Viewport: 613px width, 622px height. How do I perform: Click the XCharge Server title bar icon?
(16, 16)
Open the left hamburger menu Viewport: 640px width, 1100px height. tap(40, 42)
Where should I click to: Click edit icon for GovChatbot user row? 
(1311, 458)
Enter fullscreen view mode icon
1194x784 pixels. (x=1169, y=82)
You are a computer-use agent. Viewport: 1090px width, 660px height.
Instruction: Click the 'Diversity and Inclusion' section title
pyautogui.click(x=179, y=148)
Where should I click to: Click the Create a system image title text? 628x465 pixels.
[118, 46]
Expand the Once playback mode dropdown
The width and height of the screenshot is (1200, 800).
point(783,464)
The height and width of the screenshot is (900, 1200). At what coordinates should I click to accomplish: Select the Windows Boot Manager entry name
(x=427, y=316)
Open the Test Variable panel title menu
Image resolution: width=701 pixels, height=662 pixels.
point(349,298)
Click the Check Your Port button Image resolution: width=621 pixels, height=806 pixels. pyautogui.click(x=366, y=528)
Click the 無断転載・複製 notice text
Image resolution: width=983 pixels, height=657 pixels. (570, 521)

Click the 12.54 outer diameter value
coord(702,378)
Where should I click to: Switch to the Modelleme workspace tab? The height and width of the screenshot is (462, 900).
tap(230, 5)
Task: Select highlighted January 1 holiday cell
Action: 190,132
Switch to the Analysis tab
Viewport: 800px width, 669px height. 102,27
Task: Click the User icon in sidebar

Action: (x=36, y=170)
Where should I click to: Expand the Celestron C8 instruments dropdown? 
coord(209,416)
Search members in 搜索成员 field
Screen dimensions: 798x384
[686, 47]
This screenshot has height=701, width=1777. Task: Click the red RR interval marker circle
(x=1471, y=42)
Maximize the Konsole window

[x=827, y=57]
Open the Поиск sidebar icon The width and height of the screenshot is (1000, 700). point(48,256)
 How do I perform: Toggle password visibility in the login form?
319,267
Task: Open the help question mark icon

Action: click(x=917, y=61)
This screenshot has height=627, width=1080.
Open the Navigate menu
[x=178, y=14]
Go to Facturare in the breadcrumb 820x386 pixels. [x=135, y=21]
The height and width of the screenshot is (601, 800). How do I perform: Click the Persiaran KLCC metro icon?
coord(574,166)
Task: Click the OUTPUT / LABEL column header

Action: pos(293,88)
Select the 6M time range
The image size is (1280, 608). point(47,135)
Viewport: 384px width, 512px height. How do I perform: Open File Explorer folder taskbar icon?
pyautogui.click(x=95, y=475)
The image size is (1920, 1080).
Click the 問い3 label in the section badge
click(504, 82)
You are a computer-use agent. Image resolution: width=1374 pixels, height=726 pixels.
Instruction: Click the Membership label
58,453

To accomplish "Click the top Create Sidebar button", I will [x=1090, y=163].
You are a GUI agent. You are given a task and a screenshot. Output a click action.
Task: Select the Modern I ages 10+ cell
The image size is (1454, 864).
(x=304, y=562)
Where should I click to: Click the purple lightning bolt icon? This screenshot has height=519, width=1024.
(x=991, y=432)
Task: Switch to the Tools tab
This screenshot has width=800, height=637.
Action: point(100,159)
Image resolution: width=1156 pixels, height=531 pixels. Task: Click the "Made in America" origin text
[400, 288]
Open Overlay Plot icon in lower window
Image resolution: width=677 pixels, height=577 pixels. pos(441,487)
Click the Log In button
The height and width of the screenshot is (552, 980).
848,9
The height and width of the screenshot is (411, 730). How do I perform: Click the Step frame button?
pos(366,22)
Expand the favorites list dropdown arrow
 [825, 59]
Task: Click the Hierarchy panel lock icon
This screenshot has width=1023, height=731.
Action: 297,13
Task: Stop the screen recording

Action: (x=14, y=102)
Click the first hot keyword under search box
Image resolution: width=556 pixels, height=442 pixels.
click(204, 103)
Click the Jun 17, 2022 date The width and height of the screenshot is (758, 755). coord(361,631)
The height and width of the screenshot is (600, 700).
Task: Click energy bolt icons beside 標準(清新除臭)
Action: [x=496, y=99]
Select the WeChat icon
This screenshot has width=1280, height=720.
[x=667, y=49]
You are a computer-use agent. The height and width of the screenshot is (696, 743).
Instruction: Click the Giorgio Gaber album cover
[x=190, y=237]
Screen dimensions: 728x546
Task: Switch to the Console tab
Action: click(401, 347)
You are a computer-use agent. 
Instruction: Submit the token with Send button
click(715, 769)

PROBLEM DESCRIPTION:
Restate word for word the lines of the data above, starting at the line containing "Task: Click the OUTPUT / LABEL column header" and ending at the line containing "Task: Select the Modern I ages 10+ cell", both included, and nothing more.

SOLUTION TO THIS EXERCISE:
Task: Click the OUTPUT / LABEL column header

Action: pos(293,88)
Select the 6M time range
The image size is (1280, 608). point(47,135)
Viewport: 384px width, 512px height. How do I perform: Open File Explorer folder taskbar icon?
pyautogui.click(x=95, y=475)
The image size is (1920, 1080).
Click the 問い3 label in the section badge
click(504, 82)
You are a computer-use agent. Image resolution: width=1374 pixels, height=726 pixels.
Instruction: Click the Membership label
58,453

To accomplish "Click the top Create Sidebar button", I will [x=1090, y=163].
You are a GUI agent. You are given a task and a screenshot. Output a click action.
Task: Select the Modern I ages 10+ cell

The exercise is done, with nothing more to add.